### Supplied data
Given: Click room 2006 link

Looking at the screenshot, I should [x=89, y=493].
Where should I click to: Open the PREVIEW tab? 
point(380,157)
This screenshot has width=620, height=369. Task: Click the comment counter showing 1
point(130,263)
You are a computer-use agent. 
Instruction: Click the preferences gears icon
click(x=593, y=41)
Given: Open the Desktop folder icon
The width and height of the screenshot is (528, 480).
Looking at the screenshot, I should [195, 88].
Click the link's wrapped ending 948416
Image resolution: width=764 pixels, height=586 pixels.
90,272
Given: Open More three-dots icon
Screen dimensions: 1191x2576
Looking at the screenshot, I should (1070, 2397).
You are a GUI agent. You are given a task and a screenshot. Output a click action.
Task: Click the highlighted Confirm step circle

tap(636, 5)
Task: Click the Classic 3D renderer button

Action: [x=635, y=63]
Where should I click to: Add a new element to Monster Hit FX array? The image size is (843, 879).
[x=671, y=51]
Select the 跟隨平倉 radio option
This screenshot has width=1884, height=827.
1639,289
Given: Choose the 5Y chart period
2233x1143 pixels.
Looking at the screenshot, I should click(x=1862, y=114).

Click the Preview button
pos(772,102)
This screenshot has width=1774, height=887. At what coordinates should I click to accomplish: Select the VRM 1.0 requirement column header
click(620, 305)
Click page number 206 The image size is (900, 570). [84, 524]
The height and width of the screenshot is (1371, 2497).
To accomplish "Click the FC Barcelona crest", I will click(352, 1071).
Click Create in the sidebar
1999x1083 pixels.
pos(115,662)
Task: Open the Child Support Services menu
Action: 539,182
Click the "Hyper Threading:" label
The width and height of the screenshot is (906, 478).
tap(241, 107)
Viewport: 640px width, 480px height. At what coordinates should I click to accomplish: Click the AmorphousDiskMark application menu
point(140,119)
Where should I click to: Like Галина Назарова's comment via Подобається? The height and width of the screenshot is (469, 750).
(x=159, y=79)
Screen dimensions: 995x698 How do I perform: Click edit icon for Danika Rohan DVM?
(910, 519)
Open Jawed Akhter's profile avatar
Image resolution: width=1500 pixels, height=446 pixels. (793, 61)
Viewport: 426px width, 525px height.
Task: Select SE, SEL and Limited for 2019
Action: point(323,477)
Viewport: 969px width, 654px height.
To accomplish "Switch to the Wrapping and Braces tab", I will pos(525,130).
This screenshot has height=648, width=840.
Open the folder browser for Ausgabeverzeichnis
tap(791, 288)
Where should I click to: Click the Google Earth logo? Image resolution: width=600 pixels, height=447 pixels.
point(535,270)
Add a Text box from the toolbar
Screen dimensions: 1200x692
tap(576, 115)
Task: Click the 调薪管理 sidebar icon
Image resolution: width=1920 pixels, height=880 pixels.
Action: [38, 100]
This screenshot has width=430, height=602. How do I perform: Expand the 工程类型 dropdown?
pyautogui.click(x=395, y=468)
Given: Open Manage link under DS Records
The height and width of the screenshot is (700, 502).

### Prompt
Only lines that contain "agent" are needed, so copy each of them from the data.

### Solved problem
You are a computer-use agent. 
You are a GUI agent. You are given a task and a screenshot. Output a click action.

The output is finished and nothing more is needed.